For young people from culturally diverse backgrounds, the experience of education and work is informed by their heritage and culture, and can determine the way they are treated in society.
For example young people from culturally diverse backgrounds may experience discrimination or language barriers, both of which impact their ability to participate in labour markets and effectively complete study. This means that the life chances of young people from culturally diverse backgrounds are significantly less than their Australian-born counterparts. The playing field is not equal, and such experiences then shape the way they are perceived and treated within society.
These challenges continue to exist because policy solutions rarely take cultural difference into consideration — this is evident given young people from culturally diverse backgrounds are performing worse in employment outcomes than their Australian-born counterparts yet obtain same or similar levels of skills, training or education.
While almost half (49%) of all Australians were either born overseas or had one or two parents born overseas, recent research shows that young university graduates from culturally diverse backgrounds are almost 25% less likely to find full-time employment beyond graduation compared to Australian-born university graduates. This illustrates the degree to which life chances vary for young people despite similarities in credentials and qualifications and their desire to achieve similar goals.
In a survey of two thousand 15-25 year olds from over 91 cultural backgrounds, 61% said that finding meaningful work was an important goal for them.
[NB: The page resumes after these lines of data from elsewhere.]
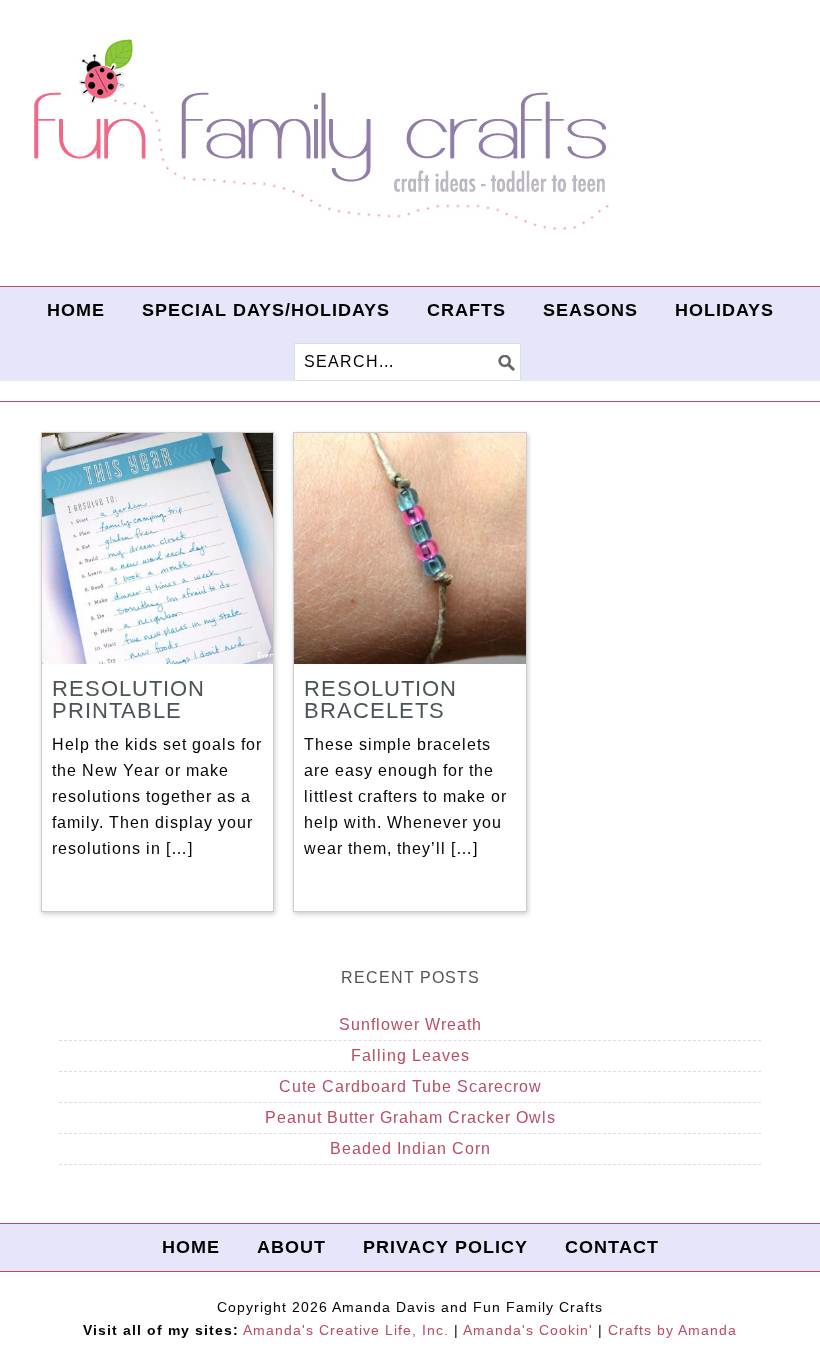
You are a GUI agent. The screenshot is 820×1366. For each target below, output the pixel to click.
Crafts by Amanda (672, 1330)
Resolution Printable (128, 699)
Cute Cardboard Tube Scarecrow (410, 1086)
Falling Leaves (410, 1055)
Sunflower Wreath (410, 1024)
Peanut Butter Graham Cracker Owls (410, 1117)
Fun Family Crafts (318, 135)
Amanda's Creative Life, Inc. (346, 1330)
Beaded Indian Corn (410, 1148)
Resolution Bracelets (380, 699)
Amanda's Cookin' (528, 1330)
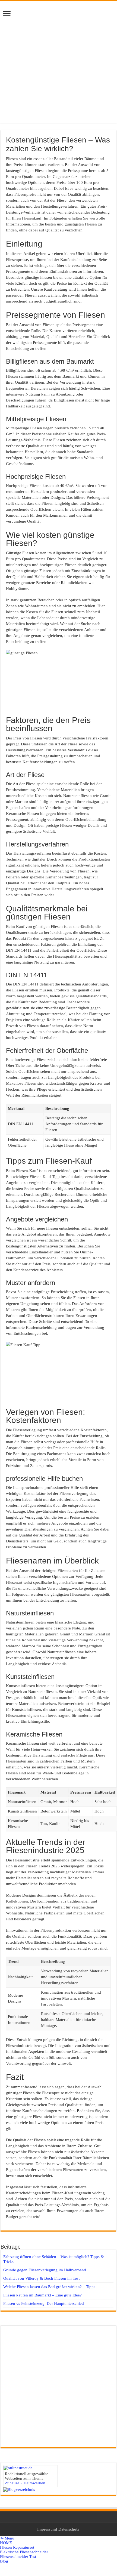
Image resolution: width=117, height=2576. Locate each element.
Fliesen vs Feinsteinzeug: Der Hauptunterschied (43, 2303)
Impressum (46, 2529)
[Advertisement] (58, 65)
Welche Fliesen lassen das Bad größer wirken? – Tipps (49, 2287)
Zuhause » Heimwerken (25, 2483)
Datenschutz (68, 2529)
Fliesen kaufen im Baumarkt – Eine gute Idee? (42, 2295)
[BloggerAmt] (19, 2489)
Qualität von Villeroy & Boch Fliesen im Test (41, 2278)
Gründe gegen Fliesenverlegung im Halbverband (44, 2270)
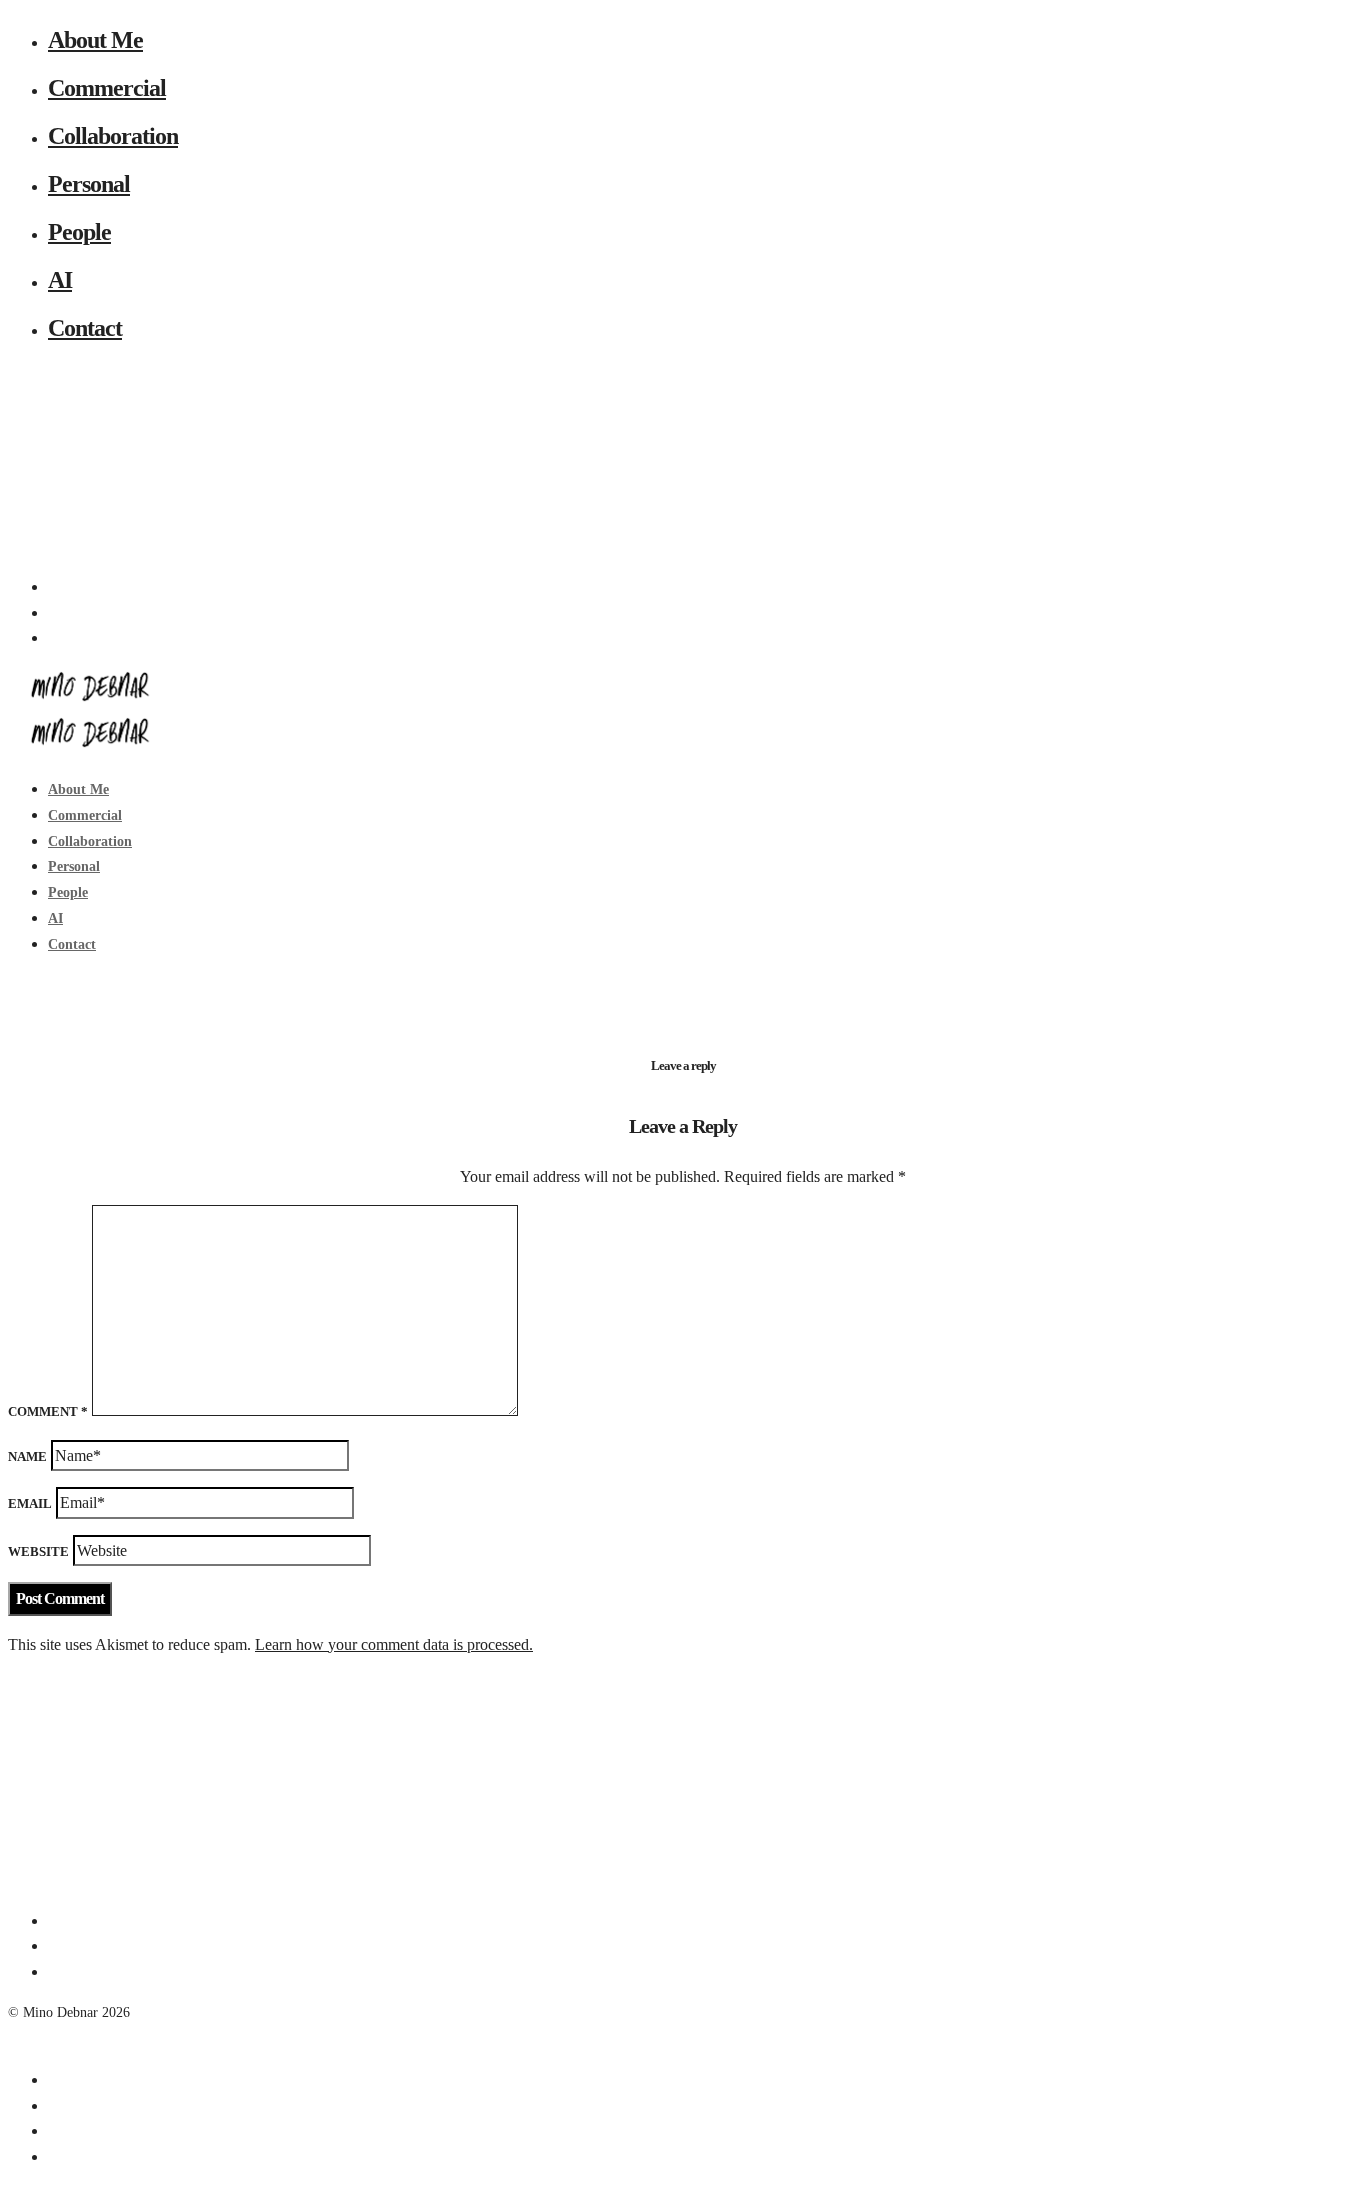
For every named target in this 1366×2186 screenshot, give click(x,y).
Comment (48, 1411)
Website (38, 1551)
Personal (89, 184)
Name (27, 1456)
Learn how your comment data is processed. (394, 1644)
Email (30, 1503)
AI (60, 280)
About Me (95, 40)
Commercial (107, 88)
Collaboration (113, 136)
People (79, 232)
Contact (85, 328)
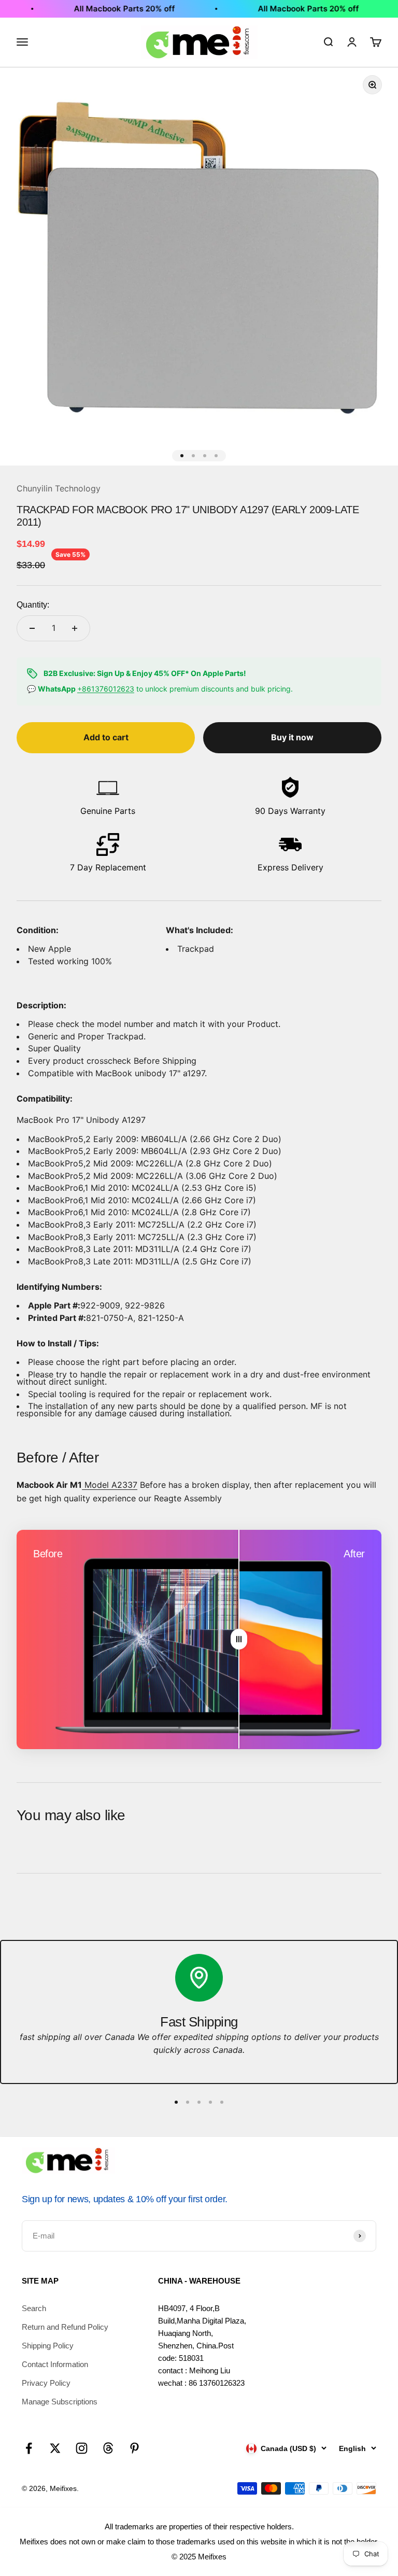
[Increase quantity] (75, 628)
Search (34, 2308)
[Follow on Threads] (108, 2448)
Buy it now (292, 737)
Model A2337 (109, 1485)
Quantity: (33, 604)
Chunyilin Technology (59, 488)
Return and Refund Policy (65, 2326)
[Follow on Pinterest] (134, 2448)
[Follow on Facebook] (29, 2448)
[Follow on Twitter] (55, 2448)
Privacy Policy (46, 2382)
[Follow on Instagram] (82, 2448)
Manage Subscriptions (59, 2401)
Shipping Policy (48, 2345)
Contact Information (55, 2364)
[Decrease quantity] (32, 628)
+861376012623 (105, 688)
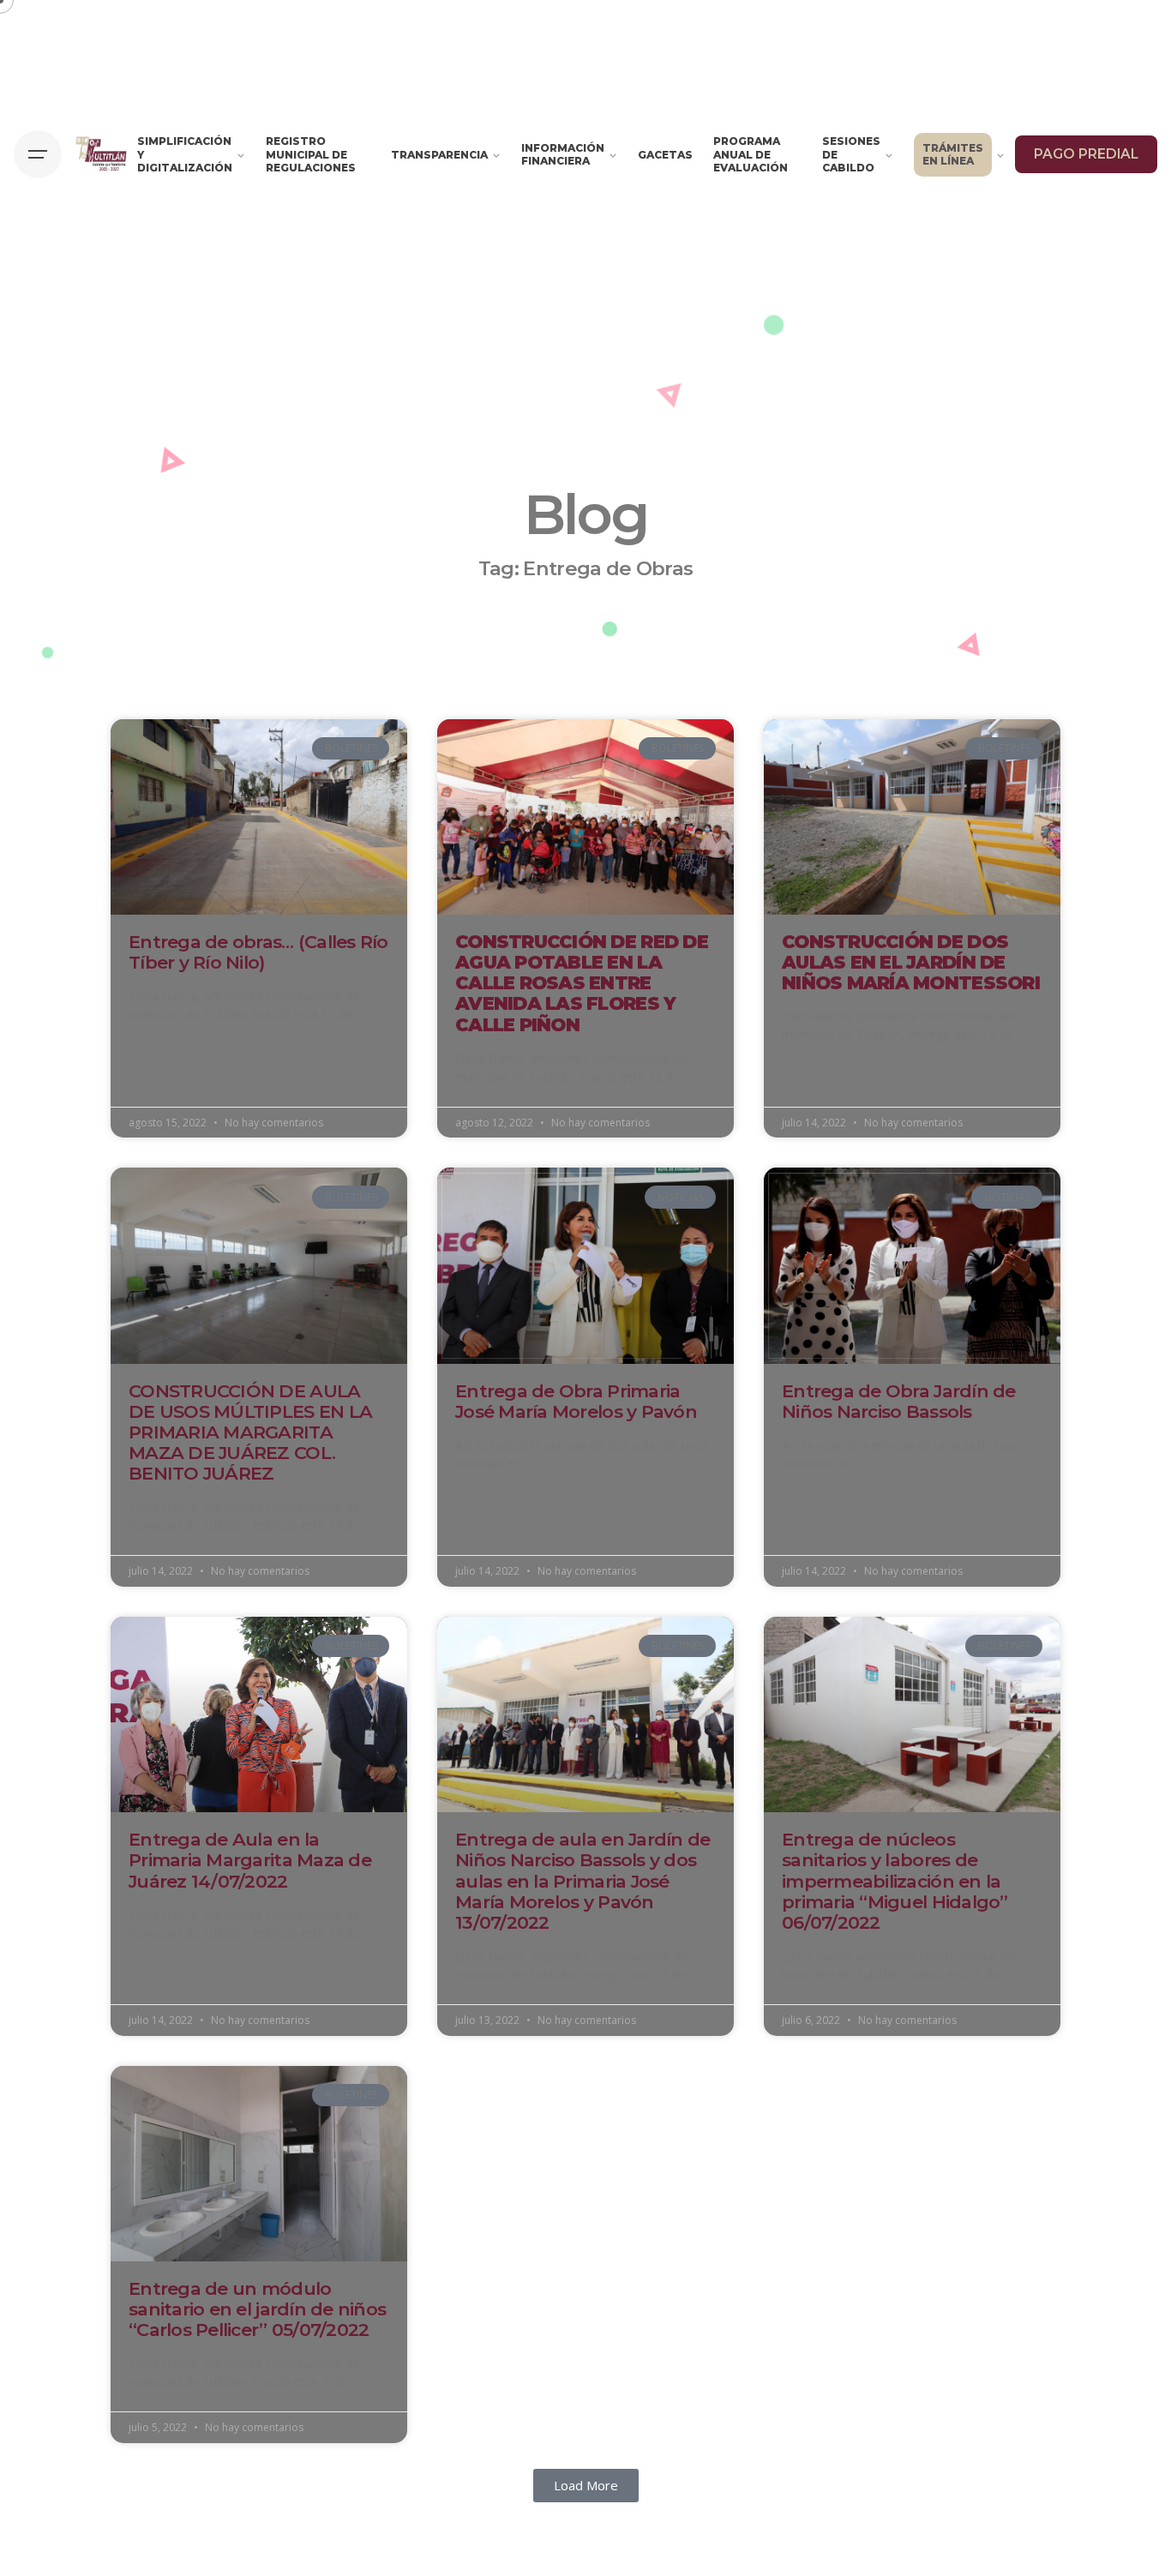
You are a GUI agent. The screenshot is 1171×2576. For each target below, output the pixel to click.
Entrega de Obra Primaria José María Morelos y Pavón (576, 1401)
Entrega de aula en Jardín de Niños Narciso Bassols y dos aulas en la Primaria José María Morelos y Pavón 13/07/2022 (582, 1880)
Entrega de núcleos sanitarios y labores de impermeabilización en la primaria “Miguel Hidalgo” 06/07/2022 (895, 1880)
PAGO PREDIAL (1086, 154)
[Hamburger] (38, 154)
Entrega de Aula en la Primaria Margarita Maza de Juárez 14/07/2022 (250, 1859)
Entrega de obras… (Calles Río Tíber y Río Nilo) (258, 952)
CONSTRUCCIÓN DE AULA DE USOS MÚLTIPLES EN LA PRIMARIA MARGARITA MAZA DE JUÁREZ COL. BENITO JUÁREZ (250, 1432)
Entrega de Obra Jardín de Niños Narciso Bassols (899, 1401)
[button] (586, 2485)
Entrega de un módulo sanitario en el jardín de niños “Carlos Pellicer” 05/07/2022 (257, 2309)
Yet 49.6% were under or unemployed, a much higher rate compared with national youth under and unemployment rate of 32.2%.
So what is the problem?
Young people are facing an unpredictable future. Forces like globalisation, automation and technology are radically changing our economic and social lives. There are big shifts in the job market, where employers are increasingly demanding new skills that aren’t necessarily taught in our schools, universities and TAFES. Industries that once dominated our markets, like manufacturing, are slowing while new industries including digital technology swell. Even some of the biggest employers out there don’t require a university degree to work for them – like Google and IBM which both recently advertised that they no longer require their employees to be formally educated.
The way we perform work is also changing. Traditional workplace models are being replaced by flexible and less stable working conditions. The job-for-life is fading into the past and young people are expected to improvise their working lives, taking up opportunities as they arise and making the best out of the type of work that comes their way. Career paths have gone from the traditional 9-5 in the same industry for 40 years, to now moving between jobs and industries multiple times, and working in more dynamic and flexible ways than previous generations.
Young people from culturally diverse backgrounds must find ways to manage the ever-changing career and job market, alongside experiencing racism and discrimination. In the 12 months leading up to the survey, 49% of respondents said they had experienced some form of discrimination or unfair treatment. Potential discrimination increases when young people must keep renewing contracts or applying for work.
To mitigate this, young people from culturally diverse backgrounds often choose to omit their race or ethnicity from job applications. In other words, they hide who they are.
Young people who have only recently arrived also may lack the knowledge and local networks to transition into employment, and may not have their education or training formally recognised in the Australian job market.
Because of these issues, young people from culturally diverse backgrounds have potential to be overrepresented in the gig economy or where entry to employment has low barriers. In particular this is the case for young people on temporary visas, and places them in insecure working conditions with low wages.
For any young person, finding work isn’t easy. For every one job there are just under 16 available workers. But for young people from culturally diverse backgrounds it can be even harder. It requires the ability to navigate the new job market both online and in person, an awareness of the skills in demand, the talent and confidence to network and, most importantly, time — all of which are not equally available among young people.
The pronounced gap between the opportunities and outcomes of young people from culturally diverse backgrounds compared with Australian-born young people shows that there is a need for better support systems for these young people to be able to thrive in the future economy.